Cisco recently announced they are closing down their Spark VR experiment. Whilst it was always an experiment it’s a shame to see a major vendor in the enterprise communications market exit for now, especially as AR/VR are predicted to be multi billion dollar industries over the next 5 years. It may well be enterprise VR delivers more than consumer VR over the next few years.
We already see VR entering the workplace. STRIVR are one of the first adopters moving their sporting examples into large organisations such as Walmart.
The barrier to entry in VR remains high. The Walmart example uses Oculus Rifts which require a laptop, many wires and likely a dedicated room.

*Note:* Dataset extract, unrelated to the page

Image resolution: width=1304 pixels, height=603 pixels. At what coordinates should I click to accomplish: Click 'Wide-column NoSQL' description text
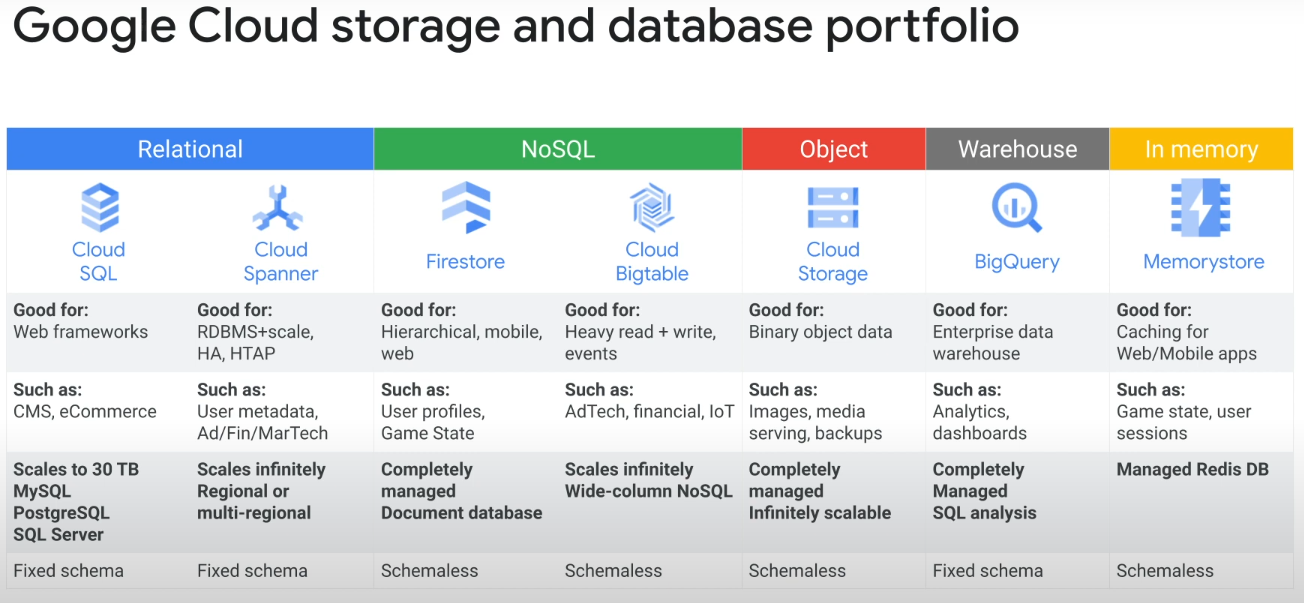(649, 491)
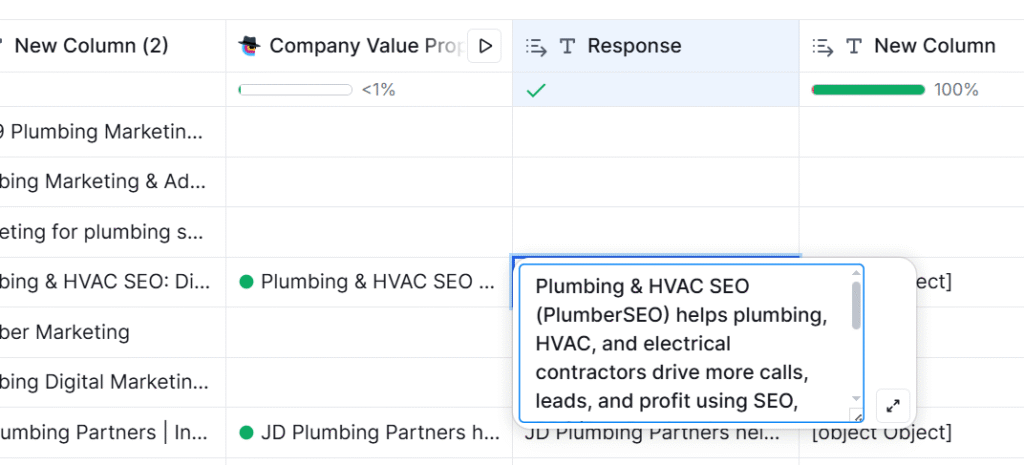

This is due to change in 2019 with the launch of Oculus Quest. The Quest provides a standalone VR headset which allows six degrees of freedom (essentially the ability to move around) whilst maintaining the performance of the Rift.

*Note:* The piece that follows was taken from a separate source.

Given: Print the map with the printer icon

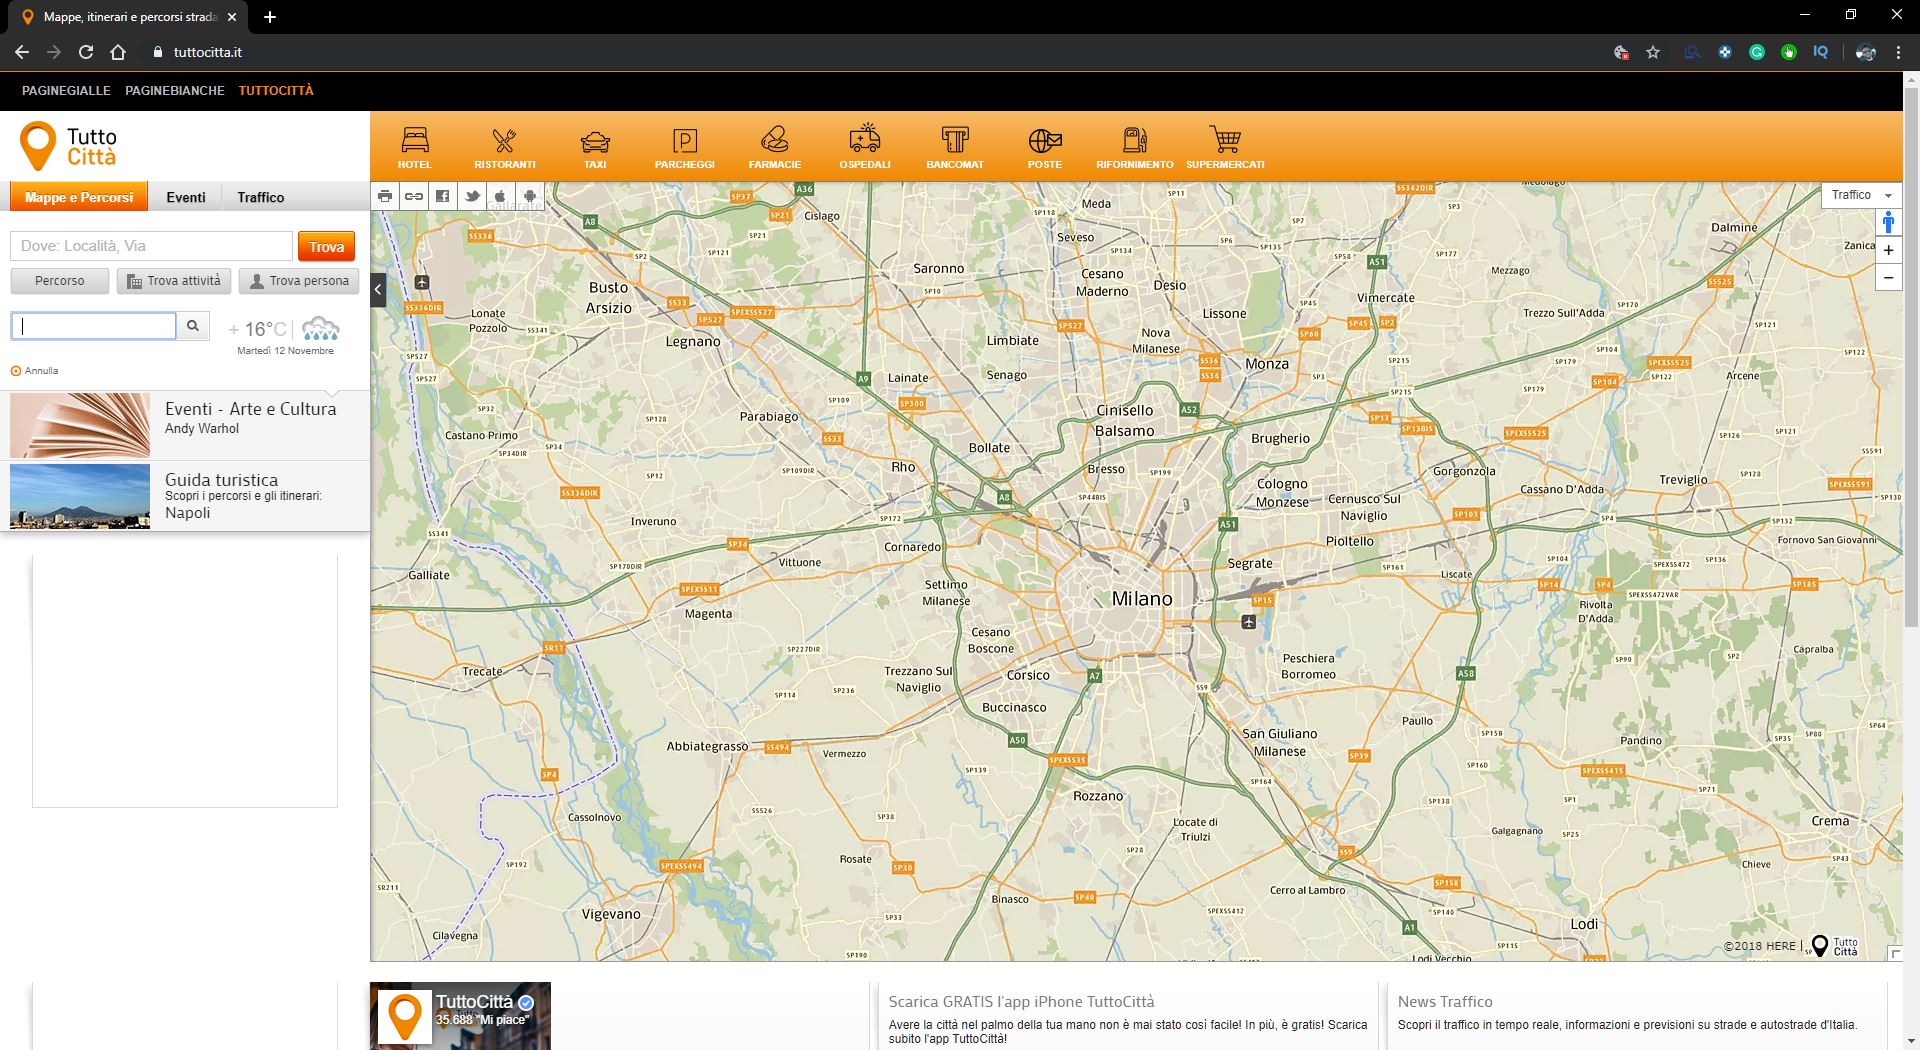Looking at the screenshot, I should 385,196.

With Cisco moving out and Microsoft focusing primarily on their Mixed Reality Hololens it does leave Facebook in a strong position to attack this space.
- They have devices in Oculus Quest, Rift and Go
- They have Workplace by Facebook which is their business version of social networking
- Finally they also have years of working with Social VR – it may well be true social VR hasn’t grown as expected but the team have almost certainly learnt a great deal of lessons on what does and doesn’t work
If you combine all three elements then the Workplace team don’t just have a direct compete against the likes of Microsoft’s Yammer they have a higher value story.
Lets expand the Walmart example further:
- They can shift from the Rift device to a Quest which will allow Walmart to expand their training from dedicated academies to all Walmart stores
- The associates who train with the Quest can discuss their experiences with all other associates over Workplace
- Finally with Social VR they can meet and discuss in a virtual environment. This may not yet be available but there are companies such as High Fidelity already exploring this type of service
Consumer VR may will be ‘sleeping’ as the market works out the combination of device and services which make a compelling offer but VR in the enterprise could have a break out year in 2019.